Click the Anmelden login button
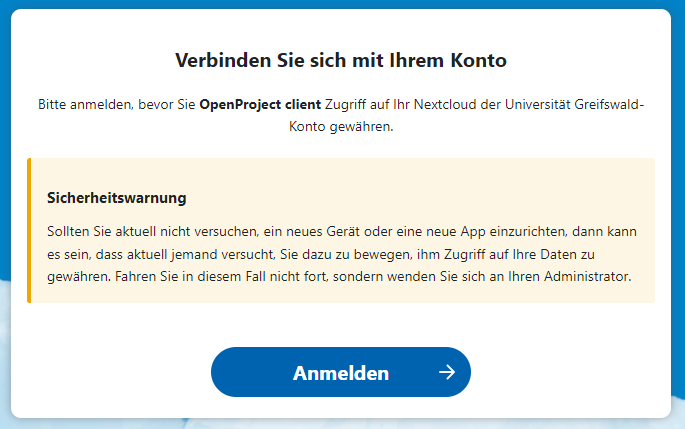pyautogui.click(x=340, y=373)
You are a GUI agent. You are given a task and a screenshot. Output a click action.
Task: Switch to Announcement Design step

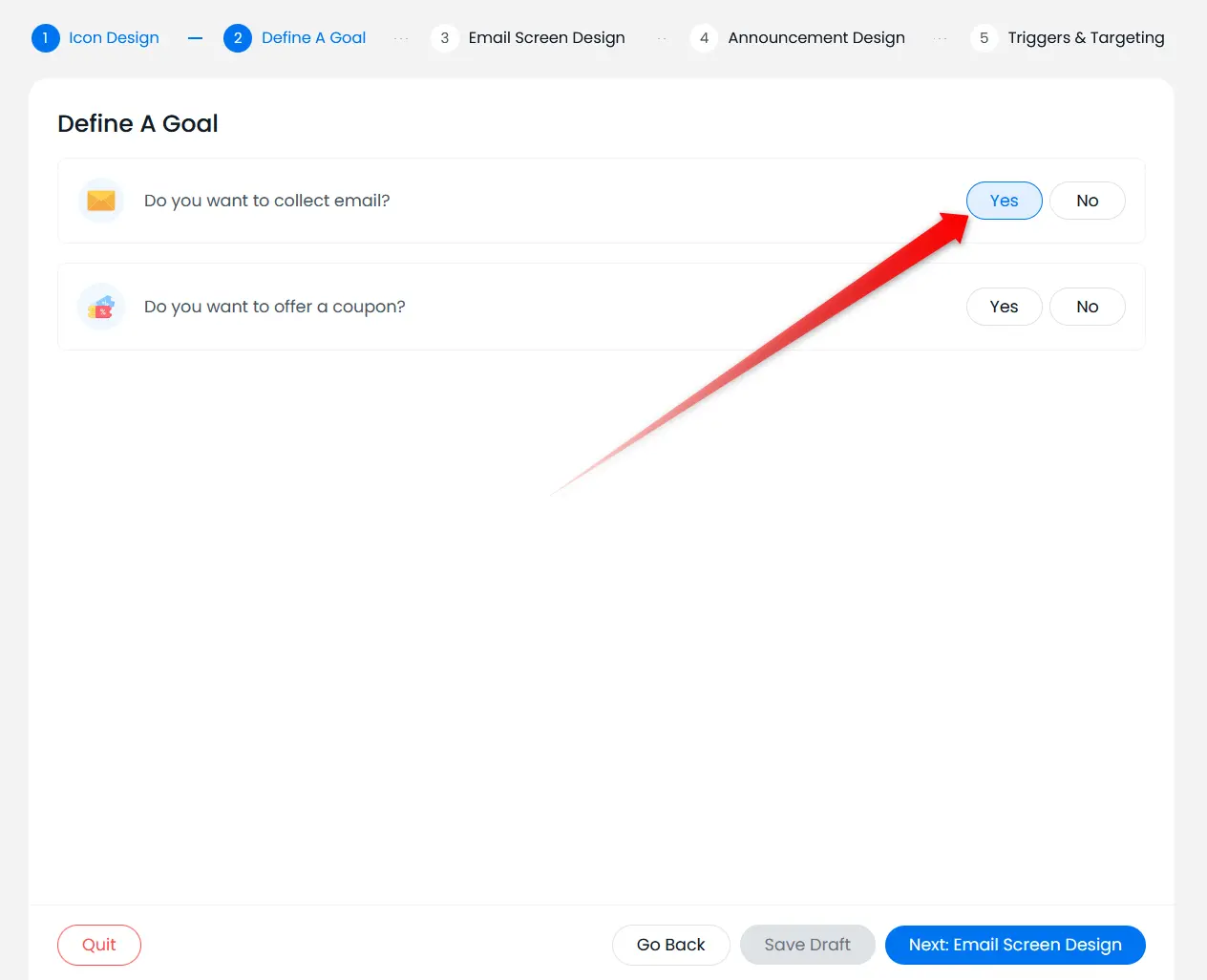(x=815, y=38)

> Work item
Restate each record from above word for word, excluding any picture it holds.

> Task answer
Click the Anmelden login button
pyautogui.click(x=340, y=373)
You are a GUI agent. You are given a task and a screenshot. Output a click action.
Task: Switch to Announcement Design step

(x=815, y=38)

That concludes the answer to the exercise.